ETL Testing in Practice

This chapter will discuss the testing approaches mentioned in the previous article: “What is ETL”. We will try to examine the tests using database solutions. In other words, we will exemplify an ETL testing approach. Knowledge of the architecture of the query-writing tools will be of much help here (databases in Microsoft technologies will be discussed) – we will learn how to find the code needed to identify a system view or data-transforming procedures.

We will bring the topic of system views closer, in which testers can very often find lots of information about the database architecture. We will also learn operations on logical sets allowing us to operate on data holistically. We will try to attach all the items described above to the specific ETL testing approaches.

ETL Testing Tools – SQL Server Management Studio

SSMS (SQL Server Management Studio) is a tool that allows us to execute operations on databases. This tool has many equivalents, like Oracle SQL Developer, but their high-level workflows are vastly similar.

In this chapter, we will deliberate the notion of structural testing where the code’s correctness is verified, e.g., data are loaded from the source to the target database only by data-loading procedures. In this case, we can check how the whole process works by writing instructions per the specifications, or we can investigate the procedure’s source code and verify if it runs properly.

Therefore, to check the procedure’s source code, we must connect with the tool mentioned previously.

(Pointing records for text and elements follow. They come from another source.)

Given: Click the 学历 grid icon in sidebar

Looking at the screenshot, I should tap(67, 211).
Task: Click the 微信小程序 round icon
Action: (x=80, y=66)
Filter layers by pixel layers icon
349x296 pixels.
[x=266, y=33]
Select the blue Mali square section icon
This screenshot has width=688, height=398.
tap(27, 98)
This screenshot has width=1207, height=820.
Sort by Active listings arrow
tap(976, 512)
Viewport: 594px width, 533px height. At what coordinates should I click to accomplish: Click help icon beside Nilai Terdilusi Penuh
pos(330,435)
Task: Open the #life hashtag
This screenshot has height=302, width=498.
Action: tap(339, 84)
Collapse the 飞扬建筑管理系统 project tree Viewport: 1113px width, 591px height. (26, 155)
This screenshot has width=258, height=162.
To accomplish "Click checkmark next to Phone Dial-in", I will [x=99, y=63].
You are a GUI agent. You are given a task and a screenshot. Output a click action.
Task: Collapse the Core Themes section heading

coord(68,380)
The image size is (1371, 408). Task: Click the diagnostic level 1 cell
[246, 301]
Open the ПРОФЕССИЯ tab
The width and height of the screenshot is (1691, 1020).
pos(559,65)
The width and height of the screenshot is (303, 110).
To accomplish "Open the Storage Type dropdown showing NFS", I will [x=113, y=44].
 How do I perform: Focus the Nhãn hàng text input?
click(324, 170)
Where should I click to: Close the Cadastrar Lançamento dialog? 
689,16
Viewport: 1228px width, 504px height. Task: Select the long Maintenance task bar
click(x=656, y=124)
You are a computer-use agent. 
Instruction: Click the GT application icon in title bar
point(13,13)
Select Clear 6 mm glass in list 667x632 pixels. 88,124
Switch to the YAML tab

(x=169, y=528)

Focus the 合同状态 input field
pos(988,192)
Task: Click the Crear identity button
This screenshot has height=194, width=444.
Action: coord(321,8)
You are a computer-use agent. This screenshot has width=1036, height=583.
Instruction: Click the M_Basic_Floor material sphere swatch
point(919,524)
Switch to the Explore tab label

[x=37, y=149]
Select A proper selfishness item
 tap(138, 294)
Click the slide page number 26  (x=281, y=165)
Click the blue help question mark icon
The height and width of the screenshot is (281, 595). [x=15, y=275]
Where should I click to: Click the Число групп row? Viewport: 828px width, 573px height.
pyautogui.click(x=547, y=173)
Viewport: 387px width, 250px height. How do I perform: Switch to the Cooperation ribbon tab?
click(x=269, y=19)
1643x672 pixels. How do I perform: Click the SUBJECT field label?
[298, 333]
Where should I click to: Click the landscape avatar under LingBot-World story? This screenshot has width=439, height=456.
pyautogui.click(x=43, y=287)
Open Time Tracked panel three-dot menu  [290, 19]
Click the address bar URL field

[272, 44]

Then, we connect with the correct instance and database needed for our tests, and thanks to the Object Explorer tool, we have access to the whole database architecture.

As we can see, the tool gives us insight into all the objects of the given server, starting with databases and ending with information in a specific table column. However, let us return to the structural testing based on, e.g., checking a procedure and looking into its code.

Enter the database via the Object Explore tool. Next, enter ‘programmability’ and then choose ‘Stored Procedures.’ Look for the procedure to verify, then right-click on it and click Modify.

Here we can see the code of the procedure:

Now, the procedure can be carefully analyzed, and we can see the source and target tables for the existing transformations. However, we must be highly cautious when examining the code as it must stay intact! Any queries inside the syntax can be copied and run in a separate window to see if data about to be loaded were correctly retrieved, etc. However, do not run the procedure – this method is used only in the context of code analysis.

ETL Testing – Sets and Logic

This subchapter will discuss the logic behind the sets and how they work. This type of link is often used to compare data in the target-source categories or between the steps of the ETL process concerning the rules explained above.

The methods of joining tables using the FROM clause described in Chapter 1 concern combining sets horizontally. These methods were types of joins (INNER, OUTER JOIN) and the rules for matching records that appear before the ON operator. The outcome was a set of elements described by all columns (attributes) from the joined tables. This is why we call them horizontal.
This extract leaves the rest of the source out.